I have a simple form as outlined in the code below. I would like to append the value submitted in rm_accounts text box to the hidden page_confirm input value at the end of the URL. Hopefully that makes sense.
Essentially, if the user enters '123456' in the rm_accounts textbox, I want value of page_confirm to be http://www.mywebsite.com/index.php?rm_accounts=123456
<form name="signup" method="post" action="https://go.reachmail.net/libraries/form_wizard/process_subscribe.asp" >
<input type='text' name='rm_accounts' value='' />
<input type="hidden" name="page_confirm" value="http://www.mywebsite.com/index.php?rm_accounts=">
<input type="submit" name="Submit" value="Submit" >
</form>
All help is very much appreciated. Thanks!
Use Jquery focusout event to update hidden field value
When user enters 12345 and focus out of textbox or clicks submit(or anywhere) the below code get executed and update the value of hidden field.

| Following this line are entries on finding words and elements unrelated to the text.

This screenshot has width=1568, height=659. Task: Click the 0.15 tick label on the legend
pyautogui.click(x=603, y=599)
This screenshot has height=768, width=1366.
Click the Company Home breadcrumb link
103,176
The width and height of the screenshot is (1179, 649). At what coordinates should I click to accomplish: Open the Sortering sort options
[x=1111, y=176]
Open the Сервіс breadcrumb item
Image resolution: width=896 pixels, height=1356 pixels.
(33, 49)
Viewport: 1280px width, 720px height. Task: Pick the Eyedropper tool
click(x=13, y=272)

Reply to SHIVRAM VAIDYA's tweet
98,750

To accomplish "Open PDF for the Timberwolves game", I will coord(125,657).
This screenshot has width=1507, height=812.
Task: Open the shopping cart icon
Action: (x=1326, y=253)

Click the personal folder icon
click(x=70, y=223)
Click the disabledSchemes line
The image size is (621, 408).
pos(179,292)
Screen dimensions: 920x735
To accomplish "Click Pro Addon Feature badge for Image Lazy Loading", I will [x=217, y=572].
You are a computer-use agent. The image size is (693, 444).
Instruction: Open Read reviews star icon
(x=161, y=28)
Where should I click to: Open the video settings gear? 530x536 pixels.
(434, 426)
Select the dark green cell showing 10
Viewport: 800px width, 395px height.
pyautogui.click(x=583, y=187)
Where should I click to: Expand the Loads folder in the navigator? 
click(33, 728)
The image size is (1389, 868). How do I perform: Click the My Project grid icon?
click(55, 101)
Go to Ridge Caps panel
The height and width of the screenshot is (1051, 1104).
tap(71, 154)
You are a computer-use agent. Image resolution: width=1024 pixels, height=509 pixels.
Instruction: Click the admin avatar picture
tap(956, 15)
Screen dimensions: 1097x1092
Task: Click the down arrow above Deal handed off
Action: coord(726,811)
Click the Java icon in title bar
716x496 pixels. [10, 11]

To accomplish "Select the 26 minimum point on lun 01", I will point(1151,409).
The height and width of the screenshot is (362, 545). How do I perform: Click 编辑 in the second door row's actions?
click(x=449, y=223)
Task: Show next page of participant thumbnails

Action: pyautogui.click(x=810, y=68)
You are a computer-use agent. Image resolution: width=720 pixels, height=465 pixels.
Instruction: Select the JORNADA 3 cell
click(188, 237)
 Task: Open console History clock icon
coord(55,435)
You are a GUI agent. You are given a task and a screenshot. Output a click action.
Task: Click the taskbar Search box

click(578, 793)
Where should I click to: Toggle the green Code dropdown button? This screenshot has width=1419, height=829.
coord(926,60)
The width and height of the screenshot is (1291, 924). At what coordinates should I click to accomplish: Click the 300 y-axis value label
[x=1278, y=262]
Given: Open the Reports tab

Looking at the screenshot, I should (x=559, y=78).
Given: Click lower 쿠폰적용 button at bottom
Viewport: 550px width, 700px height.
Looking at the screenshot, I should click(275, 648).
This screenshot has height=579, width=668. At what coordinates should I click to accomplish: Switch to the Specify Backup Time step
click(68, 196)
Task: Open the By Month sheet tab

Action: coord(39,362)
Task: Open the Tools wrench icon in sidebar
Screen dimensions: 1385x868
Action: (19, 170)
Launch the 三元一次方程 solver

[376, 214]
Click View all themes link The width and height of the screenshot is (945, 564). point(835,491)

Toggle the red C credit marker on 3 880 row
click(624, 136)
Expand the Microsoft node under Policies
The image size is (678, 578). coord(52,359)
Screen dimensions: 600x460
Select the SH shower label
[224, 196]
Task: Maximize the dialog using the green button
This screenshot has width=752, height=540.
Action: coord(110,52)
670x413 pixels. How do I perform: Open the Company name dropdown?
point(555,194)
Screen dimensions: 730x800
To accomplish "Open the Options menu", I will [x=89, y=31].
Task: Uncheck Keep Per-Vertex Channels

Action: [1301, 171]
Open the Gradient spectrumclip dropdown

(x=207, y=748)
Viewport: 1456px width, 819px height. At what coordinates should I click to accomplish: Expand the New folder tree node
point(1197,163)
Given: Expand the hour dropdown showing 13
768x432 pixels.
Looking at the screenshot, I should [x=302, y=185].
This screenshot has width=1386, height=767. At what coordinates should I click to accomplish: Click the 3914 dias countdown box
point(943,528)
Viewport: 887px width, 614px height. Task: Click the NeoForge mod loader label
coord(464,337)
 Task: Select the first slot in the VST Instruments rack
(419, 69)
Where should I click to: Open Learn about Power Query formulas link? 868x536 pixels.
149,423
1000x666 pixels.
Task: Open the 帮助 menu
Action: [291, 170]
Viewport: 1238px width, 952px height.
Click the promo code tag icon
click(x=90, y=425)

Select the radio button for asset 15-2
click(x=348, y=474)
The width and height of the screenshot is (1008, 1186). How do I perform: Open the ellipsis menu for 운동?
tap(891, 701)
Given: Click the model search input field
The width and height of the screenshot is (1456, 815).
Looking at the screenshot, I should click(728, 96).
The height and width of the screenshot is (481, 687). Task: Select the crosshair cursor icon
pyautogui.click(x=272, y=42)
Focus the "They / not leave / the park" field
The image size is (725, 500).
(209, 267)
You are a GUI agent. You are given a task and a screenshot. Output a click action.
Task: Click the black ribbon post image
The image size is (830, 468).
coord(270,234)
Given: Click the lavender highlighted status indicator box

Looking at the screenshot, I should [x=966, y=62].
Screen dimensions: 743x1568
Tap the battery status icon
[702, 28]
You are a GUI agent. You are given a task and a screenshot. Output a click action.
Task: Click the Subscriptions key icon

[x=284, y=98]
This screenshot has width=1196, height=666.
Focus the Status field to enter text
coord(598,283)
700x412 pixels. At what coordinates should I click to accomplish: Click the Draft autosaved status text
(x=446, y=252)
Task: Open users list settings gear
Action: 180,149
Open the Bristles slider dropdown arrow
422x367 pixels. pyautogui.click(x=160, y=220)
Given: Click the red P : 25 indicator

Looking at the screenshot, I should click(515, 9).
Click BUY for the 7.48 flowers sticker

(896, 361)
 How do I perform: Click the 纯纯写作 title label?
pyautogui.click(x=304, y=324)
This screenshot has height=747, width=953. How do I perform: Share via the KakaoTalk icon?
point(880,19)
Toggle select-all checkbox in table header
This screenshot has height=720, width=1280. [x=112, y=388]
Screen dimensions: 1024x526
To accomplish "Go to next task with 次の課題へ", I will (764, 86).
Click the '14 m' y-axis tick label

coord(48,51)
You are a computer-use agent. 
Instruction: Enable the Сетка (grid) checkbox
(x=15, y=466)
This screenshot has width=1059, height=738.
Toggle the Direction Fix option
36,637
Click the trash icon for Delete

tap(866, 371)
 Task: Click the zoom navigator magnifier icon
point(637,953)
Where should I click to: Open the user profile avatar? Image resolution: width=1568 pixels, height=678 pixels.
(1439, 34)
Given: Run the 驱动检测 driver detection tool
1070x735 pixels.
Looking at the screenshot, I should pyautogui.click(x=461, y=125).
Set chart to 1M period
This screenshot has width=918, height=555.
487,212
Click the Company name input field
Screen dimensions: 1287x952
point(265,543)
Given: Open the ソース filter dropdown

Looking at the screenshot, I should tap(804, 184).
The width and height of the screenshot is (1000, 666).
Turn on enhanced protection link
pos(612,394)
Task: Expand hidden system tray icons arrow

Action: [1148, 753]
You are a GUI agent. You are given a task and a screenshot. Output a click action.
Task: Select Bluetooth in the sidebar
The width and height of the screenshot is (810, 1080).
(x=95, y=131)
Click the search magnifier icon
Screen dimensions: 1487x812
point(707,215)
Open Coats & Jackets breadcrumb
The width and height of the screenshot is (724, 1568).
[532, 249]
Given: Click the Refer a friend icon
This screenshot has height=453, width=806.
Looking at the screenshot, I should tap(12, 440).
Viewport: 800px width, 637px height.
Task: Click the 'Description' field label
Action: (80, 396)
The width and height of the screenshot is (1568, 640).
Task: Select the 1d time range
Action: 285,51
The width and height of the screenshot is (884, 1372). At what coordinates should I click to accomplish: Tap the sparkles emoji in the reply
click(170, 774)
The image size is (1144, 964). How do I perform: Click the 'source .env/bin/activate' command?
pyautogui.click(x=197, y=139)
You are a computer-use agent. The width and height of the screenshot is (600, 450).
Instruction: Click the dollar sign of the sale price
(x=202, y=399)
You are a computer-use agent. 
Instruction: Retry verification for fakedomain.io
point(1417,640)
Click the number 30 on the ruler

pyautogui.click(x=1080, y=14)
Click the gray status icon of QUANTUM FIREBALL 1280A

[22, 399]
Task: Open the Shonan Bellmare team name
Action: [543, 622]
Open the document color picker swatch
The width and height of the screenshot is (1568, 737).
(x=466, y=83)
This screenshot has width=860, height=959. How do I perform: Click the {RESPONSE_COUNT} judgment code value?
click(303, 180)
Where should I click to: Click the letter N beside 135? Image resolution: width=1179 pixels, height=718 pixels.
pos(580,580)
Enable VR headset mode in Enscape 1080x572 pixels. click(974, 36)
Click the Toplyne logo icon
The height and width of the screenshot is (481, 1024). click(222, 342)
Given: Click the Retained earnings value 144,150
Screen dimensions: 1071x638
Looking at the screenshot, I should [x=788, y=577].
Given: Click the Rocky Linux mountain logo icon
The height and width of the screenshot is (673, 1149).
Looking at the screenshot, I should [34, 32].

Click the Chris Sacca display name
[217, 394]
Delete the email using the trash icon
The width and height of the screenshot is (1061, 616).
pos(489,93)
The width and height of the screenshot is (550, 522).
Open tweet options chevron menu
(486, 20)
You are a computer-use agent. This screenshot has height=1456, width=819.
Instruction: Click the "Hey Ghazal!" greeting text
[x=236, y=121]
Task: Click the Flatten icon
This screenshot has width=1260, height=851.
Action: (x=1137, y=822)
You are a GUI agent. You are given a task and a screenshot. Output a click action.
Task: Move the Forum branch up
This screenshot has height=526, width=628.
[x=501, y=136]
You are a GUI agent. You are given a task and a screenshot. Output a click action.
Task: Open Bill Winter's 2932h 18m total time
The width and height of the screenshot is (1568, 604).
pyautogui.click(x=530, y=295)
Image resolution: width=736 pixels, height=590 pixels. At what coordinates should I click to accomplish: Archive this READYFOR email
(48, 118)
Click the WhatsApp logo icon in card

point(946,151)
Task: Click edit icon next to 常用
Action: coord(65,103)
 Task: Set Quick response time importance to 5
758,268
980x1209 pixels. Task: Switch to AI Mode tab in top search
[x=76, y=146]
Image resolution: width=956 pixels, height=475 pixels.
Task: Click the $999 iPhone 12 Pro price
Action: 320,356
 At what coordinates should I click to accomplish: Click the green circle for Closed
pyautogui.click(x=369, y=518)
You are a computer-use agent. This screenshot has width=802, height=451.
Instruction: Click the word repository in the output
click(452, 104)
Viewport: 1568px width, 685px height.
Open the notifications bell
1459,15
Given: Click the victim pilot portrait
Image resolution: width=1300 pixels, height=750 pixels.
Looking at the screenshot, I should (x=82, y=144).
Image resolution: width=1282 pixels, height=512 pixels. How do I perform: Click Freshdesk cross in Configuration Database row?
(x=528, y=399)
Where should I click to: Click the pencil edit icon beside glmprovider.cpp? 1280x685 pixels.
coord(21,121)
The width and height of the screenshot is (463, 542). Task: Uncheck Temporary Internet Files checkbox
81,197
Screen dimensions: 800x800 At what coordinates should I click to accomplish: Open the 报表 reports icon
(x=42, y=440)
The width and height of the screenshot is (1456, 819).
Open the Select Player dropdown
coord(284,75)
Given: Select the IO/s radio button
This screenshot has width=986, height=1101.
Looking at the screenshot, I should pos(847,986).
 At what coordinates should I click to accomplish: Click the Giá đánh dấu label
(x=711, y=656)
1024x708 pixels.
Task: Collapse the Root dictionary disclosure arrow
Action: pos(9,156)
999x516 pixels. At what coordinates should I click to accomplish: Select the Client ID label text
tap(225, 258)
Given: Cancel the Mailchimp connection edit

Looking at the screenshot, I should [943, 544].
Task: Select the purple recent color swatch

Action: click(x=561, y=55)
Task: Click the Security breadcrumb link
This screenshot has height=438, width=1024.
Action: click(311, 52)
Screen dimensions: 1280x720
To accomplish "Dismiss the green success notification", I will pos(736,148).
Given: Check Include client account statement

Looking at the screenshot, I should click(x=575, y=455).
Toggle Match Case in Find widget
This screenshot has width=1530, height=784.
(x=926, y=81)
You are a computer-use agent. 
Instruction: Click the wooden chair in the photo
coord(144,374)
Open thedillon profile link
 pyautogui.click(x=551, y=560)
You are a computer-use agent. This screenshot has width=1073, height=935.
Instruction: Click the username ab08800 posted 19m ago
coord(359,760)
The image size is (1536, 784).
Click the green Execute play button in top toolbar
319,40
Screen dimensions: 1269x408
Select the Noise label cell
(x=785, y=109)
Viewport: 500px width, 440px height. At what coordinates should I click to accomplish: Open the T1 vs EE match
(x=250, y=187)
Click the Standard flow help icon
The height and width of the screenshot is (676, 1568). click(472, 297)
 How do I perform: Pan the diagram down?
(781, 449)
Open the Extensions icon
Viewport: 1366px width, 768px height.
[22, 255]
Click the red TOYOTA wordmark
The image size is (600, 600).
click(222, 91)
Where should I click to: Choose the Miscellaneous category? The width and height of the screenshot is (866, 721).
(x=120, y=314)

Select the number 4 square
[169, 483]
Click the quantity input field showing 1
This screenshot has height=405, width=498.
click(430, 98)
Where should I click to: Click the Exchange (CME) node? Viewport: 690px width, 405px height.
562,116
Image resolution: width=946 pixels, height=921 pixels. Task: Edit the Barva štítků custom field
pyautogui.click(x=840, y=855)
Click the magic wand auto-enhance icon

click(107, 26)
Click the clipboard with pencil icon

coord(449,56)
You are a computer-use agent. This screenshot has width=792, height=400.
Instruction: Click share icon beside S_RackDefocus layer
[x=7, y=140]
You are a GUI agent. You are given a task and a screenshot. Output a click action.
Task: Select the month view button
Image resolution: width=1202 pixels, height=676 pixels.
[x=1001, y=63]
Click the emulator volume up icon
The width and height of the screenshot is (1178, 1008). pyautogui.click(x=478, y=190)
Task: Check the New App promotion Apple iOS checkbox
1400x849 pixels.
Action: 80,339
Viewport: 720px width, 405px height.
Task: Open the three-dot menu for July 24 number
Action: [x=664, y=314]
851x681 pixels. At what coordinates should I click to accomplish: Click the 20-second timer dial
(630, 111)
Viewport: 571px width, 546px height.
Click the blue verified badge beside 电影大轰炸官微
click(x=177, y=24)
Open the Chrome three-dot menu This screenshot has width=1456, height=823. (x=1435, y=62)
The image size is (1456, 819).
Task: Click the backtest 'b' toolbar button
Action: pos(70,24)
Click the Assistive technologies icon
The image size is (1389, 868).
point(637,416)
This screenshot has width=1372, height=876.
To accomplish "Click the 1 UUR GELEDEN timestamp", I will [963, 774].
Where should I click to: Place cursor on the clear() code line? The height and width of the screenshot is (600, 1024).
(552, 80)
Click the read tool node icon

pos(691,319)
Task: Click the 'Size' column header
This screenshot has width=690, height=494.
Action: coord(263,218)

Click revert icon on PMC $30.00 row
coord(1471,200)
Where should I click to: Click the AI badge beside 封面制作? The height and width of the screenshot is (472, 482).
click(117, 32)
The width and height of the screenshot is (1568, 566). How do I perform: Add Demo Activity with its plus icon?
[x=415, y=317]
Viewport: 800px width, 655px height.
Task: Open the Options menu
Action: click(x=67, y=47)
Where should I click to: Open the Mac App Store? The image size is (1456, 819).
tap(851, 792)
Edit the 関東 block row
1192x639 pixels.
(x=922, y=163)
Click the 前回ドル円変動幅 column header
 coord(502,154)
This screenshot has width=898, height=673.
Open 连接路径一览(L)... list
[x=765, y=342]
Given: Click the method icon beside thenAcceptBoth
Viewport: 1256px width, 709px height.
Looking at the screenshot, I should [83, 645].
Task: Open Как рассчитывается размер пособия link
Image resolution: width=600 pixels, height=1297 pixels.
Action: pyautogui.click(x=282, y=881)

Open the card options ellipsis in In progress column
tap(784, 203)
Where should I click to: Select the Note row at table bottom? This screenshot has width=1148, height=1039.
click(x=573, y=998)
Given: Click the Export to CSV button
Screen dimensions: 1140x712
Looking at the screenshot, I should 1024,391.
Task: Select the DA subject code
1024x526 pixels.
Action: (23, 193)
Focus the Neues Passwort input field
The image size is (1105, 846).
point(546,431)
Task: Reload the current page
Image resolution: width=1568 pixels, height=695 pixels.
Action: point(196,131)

$('input[type=text]').focusout(function(){
$('input[type=hidden]').val("http://www.mywebsite.com/index.php?rm_accounts="+$('input[type=text]').val());
console.log($('input[type=hidden]').val());
});
or in submit button click
$('input[type=submit]').click(function(){
$('input[type=hidden]').val("http://www.mywebsite.com/index.php?rm_accounts="+$('input[type=text]').val());
console.log($('input[type=hidden]').val());
});
Working JSFiddle link
http://jsfiddle.net/mkamithkumar/qNdny/1/
I would first suggest you give your HTML some IDs like so:
<form id="signup" method="post" action="https://go.reachmail.net/libraries/form_wizard/process_subscribe.asp" >
<input type='text' name='rm_accounts' id='rm_accounts' value='' />
<input type="hidden" name="page_confirm" id="page_confirm" value="http://www.mywebsite.com/index.php?rm_accounts=">
<input type="submit" name="Submit" value="Submit" >
</form>
Then use some jQuery for your task:
$('#signup').submit(function(){
var value = $('#rm_accounts').val();
var page_confirm = 'http://www.mywebsite.com/index.php?rm_accounts='+value;
$('#page_confirm').val(page_confirm);
});